* [WHAT THE EXERCISE ASKS]: Rewrite the part of the material that opens with the line containing "coordinates (137, 950)." and closes with the line containing "The width and height of the screenshot is (932, 550).", swapping "Describe the element" for "Identify the element" and leaving everything else unchanged.

***** DATA

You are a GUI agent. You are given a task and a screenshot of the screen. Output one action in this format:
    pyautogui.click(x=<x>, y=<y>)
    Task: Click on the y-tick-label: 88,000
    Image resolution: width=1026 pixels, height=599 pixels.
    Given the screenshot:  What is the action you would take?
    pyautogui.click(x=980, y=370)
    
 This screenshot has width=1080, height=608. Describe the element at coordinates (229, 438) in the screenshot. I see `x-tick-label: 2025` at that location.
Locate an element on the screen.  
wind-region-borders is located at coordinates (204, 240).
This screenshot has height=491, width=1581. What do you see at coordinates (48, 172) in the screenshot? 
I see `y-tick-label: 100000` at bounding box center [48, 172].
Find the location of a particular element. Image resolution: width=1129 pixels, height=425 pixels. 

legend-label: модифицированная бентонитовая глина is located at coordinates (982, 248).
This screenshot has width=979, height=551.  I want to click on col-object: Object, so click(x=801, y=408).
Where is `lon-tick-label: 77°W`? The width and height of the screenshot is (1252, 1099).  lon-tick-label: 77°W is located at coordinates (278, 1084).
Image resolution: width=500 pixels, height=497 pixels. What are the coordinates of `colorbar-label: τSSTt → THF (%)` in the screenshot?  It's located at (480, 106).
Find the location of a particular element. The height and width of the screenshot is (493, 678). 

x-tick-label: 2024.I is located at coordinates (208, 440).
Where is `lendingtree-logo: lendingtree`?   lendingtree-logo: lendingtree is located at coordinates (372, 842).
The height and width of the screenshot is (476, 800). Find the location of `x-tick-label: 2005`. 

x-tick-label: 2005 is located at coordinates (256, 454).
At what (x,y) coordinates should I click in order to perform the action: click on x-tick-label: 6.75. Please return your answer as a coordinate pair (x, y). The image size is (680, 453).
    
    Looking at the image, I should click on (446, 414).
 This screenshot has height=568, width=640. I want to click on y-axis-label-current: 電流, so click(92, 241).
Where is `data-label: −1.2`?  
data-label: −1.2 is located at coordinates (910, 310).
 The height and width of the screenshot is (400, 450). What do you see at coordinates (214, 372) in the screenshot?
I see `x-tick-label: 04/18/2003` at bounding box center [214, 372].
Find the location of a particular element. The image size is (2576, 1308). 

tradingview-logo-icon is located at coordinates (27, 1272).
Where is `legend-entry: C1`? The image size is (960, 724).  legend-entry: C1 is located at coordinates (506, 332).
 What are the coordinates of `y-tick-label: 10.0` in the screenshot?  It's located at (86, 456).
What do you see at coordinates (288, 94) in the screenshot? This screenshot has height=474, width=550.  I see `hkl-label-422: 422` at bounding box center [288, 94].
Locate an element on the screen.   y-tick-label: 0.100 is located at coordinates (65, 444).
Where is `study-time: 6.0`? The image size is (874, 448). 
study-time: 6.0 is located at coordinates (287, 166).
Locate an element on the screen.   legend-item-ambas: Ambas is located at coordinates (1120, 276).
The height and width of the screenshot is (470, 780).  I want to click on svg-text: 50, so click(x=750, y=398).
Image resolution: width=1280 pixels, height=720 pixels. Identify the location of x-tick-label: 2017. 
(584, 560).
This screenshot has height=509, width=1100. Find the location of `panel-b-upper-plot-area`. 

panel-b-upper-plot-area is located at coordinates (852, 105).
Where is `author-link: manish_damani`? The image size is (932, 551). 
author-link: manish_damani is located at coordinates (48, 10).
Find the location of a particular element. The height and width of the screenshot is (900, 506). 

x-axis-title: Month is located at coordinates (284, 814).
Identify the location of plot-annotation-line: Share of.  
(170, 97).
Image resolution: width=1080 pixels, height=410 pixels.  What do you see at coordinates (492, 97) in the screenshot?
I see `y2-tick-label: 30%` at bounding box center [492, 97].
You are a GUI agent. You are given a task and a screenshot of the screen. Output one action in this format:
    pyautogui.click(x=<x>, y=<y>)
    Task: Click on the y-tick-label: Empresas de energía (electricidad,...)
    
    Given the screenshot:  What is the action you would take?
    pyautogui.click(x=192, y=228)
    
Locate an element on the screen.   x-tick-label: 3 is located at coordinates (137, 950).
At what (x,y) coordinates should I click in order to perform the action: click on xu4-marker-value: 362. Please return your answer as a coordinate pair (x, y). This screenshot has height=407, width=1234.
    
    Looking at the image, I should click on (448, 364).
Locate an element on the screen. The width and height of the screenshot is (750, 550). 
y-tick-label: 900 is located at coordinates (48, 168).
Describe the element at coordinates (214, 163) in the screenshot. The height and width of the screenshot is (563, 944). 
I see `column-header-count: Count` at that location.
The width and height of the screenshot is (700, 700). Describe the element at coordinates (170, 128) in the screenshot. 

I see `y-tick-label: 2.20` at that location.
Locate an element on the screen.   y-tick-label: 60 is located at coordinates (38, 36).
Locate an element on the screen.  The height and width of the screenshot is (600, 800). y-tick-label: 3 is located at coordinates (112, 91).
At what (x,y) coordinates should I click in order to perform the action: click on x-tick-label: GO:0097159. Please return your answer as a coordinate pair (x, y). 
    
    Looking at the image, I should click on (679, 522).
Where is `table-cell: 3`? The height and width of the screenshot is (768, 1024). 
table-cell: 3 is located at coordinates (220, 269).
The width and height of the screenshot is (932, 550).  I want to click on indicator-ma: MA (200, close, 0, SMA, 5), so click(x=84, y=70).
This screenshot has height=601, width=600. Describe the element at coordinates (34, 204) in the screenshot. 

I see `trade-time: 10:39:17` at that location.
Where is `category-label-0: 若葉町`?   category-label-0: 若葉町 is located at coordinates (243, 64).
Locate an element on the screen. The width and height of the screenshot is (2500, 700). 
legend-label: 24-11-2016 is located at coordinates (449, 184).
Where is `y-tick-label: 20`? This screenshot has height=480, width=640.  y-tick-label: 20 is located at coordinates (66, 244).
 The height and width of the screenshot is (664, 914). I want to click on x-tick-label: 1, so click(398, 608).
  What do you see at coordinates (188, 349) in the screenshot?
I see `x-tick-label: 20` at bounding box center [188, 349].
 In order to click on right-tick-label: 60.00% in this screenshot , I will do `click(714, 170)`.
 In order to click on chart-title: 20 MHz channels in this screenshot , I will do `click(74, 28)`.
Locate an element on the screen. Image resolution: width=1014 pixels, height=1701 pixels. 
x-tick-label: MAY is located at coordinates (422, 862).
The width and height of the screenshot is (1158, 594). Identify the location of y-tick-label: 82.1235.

**********

* [ANSWER TO THIS TASK]:
Locate an element on the screen.   x-tick-label: 3 is located at coordinates (137, 950).
At what (x,y) coordinates should I click in order to perform the action: click on xu4-marker-value: 362. Please return your answer as a coordinate pair (x, y). This screenshot has height=407, width=1234.
    
    Looking at the image, I should click on (448, 364).
Locate an element on the screen. The width and height of the screenshot is (750, 550). 
y-tick-label: 900 is located at coordinates (48, 168).
Identify the element at coordinates (214, 163) in the screenshot. The height and width of the screenshot is (563, 944). 
I see `column-header-count: Count` at that location.
The width and height of the screenshot is (700, 700). Identify the element at coordinates (170, 128) in the screenshot. 

I see `y-tick-label: 2.20` at that location.
Locate an element on the screen.   y-tick-label: 60 is located at coordinates (38, 36).
Locate an element on the screen.  The height and width of the screenshot is (600, 800). y-tick-label: 3 is located at coordinates (112, 91).
At what (x,y) coordinates should I click in order to perform the action: click on x-tick-label: GO:0097159. Please return your answer as a coordinate pair (x, y). 
    
    Looking at the image, I should click on (679, 522).
Where is `table-cell: 3`? The height and width of the screenshot is (768, 1024). 
table-cell: 3 is located at coordinates (220, 269).
The width and height of the screenshot is (932, 550).  I want to click on indicator-ma: MA (200, close, 0, SMA, 5), so click(x=84, y=70).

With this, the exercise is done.